### Data
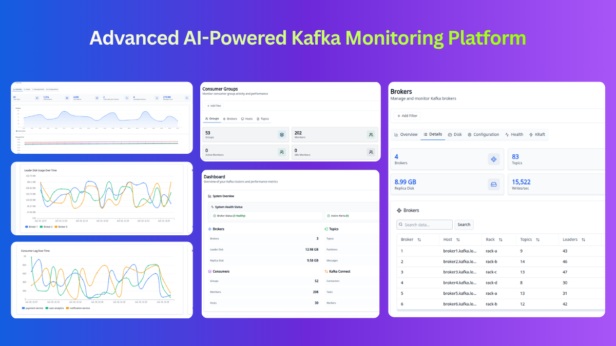
Task: Click the Search button beside search field
Action: 464,225
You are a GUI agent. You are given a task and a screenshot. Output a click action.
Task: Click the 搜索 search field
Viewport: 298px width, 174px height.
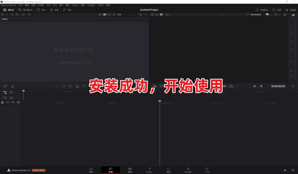coord(127,15)
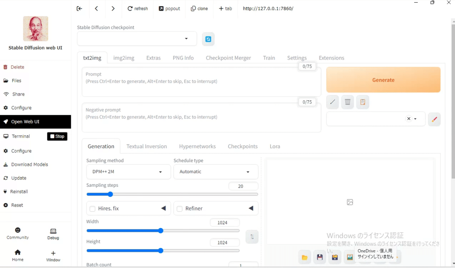Viewport: 455px width, 268px height.
Task: Enable the Hires. fix checkbox
Action: click(x=92, y=208)
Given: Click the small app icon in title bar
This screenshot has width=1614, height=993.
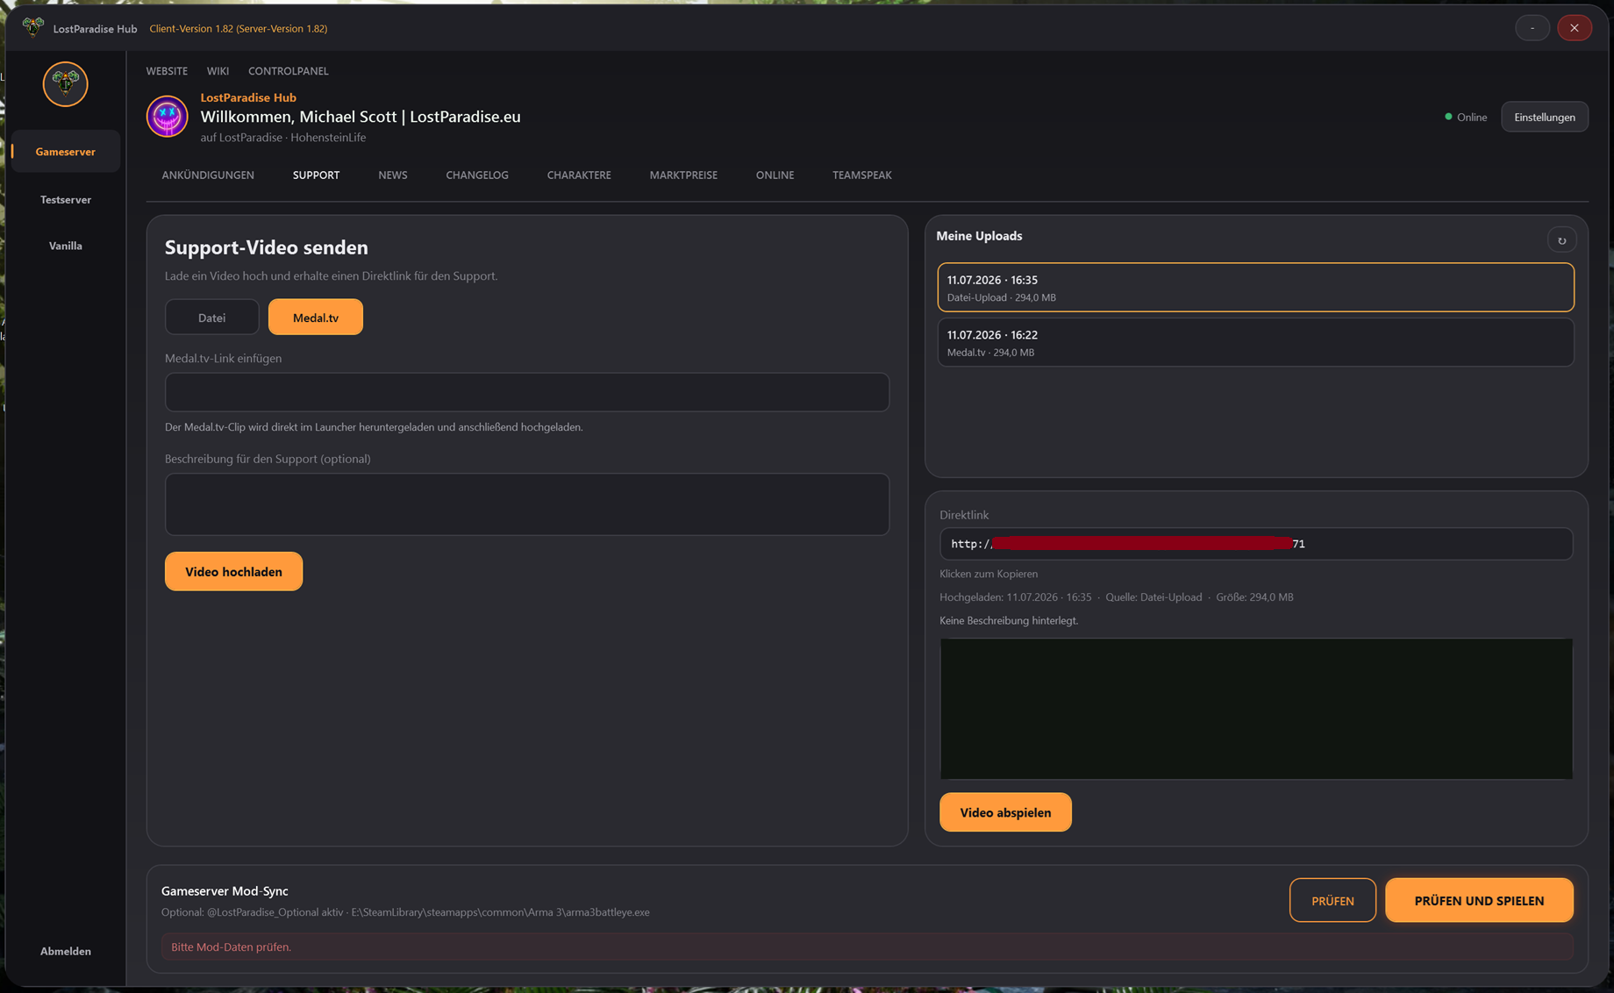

### Task details
No pictures belong in the copy. Return exactly the lines from the line containing "You are a GUI" through the last line of the listing.

### Result of the exercise
You are a GUI agent. You are given a task and a screenshot. Output a click action.
Task: Click the 搜索 search field
Viewport: 298px width, 174px height.
coord(127,15)
Viewport: 455px width, 268px height.
Task: Enable the Hires. fix checkbox
Action: click(x=92, y=208)
Given: Click the small app icon in title bar
This screenshot has width=1614, height=993.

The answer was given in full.